The loss of a loved one or friend is something few of us want to think about and thinking about winding up an estate after death can be very stressful, but if you are appointed executor in their Will, you are legally responsible for handling their estate.

This may seem simple, but winding up a spouse or parent’s estate is not and that’s why we have broken it down into 11 steps to assist you.

It might be confusing and difficult to arrange all the documentation and interaction with their banks, super fund/SMSF, insurance provider, and utility companies.

Before accepting to be executor, consider the time and effort necessary, even if you’re retired and have time.

Winding up an estate: what’s involved

As executor, you must complete the deceased’s legal obligations. You also own the deceased’s estate and distribute its assets to the beneficiaries per their Will until the directions are finalised.

Most estates require more than just funeral planning and debt payment. You must also pay the deceased’s taxes and file an estate tax return.

An estate might take six months to several years to finalise, depending on the deceased’s affairs, assets, beneficiaries, and competing claims.

Executors must follow 11 steps to govern an estate, depending on its complexity:

Step 1: Organise the funeral (or memorial service)

First, find out who has legal power over the deceased’s estate and whether the named executor is willing to serve. If you no longer want to be executor, you must write a letter of renunciation and submit it to the probate office or supreme court.

The executor usually works with the deceased’s spouse or next of kin to carry out funeral wishes.

Step 2: Obtain the basic documents

Locating the deceased’s Will is another early executor responsibility. This document is the foundation of administration and states the deceased’s final desires for asset distribution.

Death without a Will is called ‘intestate’. Usually, the next of kin or person with the principal estate claim must file for Letters of Administration to the state or territorial supreme court. They can become estate administrators after approval. Intestacy laws apply if there is no Will and the estate is allocated according to state law.

A deceased person’s death certificate is also crucial. A death certificate is usually issued three to four weeks after the funeral director registers the death with the state Office of Births, Deaths, and Marriages.

When representing the estate, most banks, utilities, and telcos will want verified copies of the death certificate.

Step 3: Identify the estate assets

While waiting for the death certificate, the executor should visit the deceased’s house to list their assets and value the estate.

The executor must detail the deceased’s home, vehicles, jewels, bank accounts, shares, insurance, and entitlements, such as unpaid loans, a rental bond, or part-ownership of a business.

Collecting all the keys if the deceased lived alone may help prevent assets from being taken before the formal asset distribution. It may be prohibited for beneficiaries to remove things before assessment to guarantee assets are allocated according to the Will.

Banks must be notified of the death to freeze accounts and prevent unwarranted charges and withdrawals. Online forms are available at most banks. The free Australian Death Notification Service notifies various entities with a single web notification.

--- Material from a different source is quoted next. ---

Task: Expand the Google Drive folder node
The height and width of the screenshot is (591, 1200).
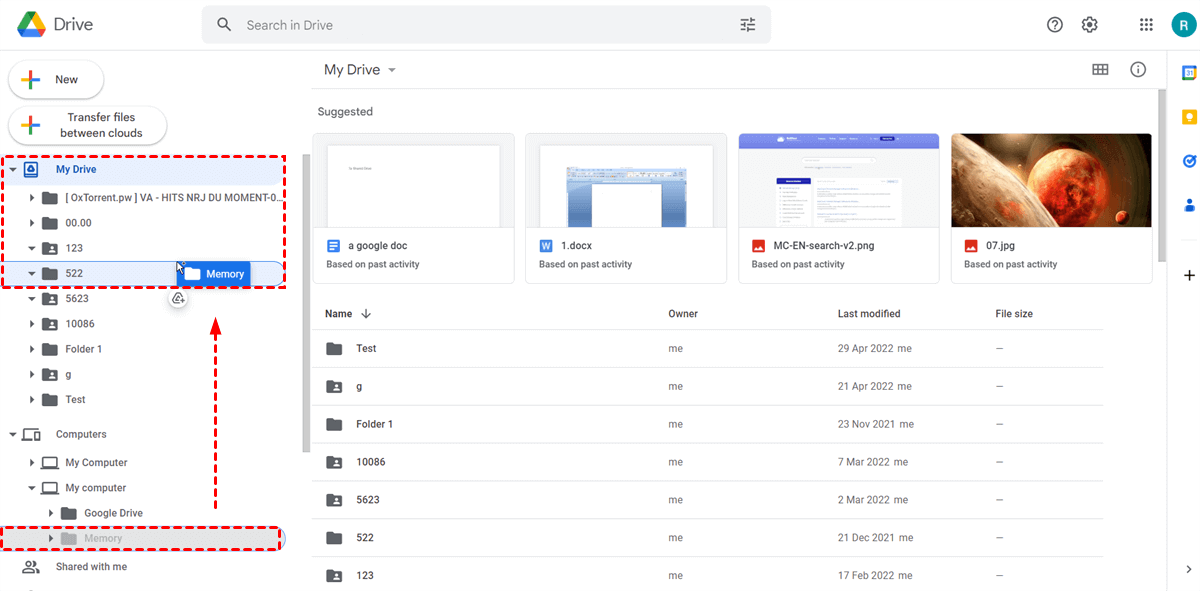Action: click(x=51, y=513)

Most banks demand official executor notification after receiving the death certificate. Certified copies of the death certificate, Will, and personal identification may be required.

Step 4: Apply for probate

After telling banks you are executor, they will instruct you on closing the deceased’s account and transferring funds to the estate.

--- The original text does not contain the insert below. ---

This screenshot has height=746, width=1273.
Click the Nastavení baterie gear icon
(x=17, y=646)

If the account balance is over $20,000, the bank may compel the executor to petition for probate from the applicable state supreme court (see below). When probate is not needed, the bank normally requires executors to give certified copies of the Will and death certificate and sign an indemnity form before releasing funds to finalise winding up the estate for bank purposes.

Joint accounts don’t need probate because the bank helps the remaining joint accountholder assume sole ownership.

Probate validates a deceased’s Will and authorises the executor to carry it out winding out the estate. Grants of Representation grant this authority. If there is a valid Will, the executor applies for Grant of Probate; if not, Letters of Administration are needed.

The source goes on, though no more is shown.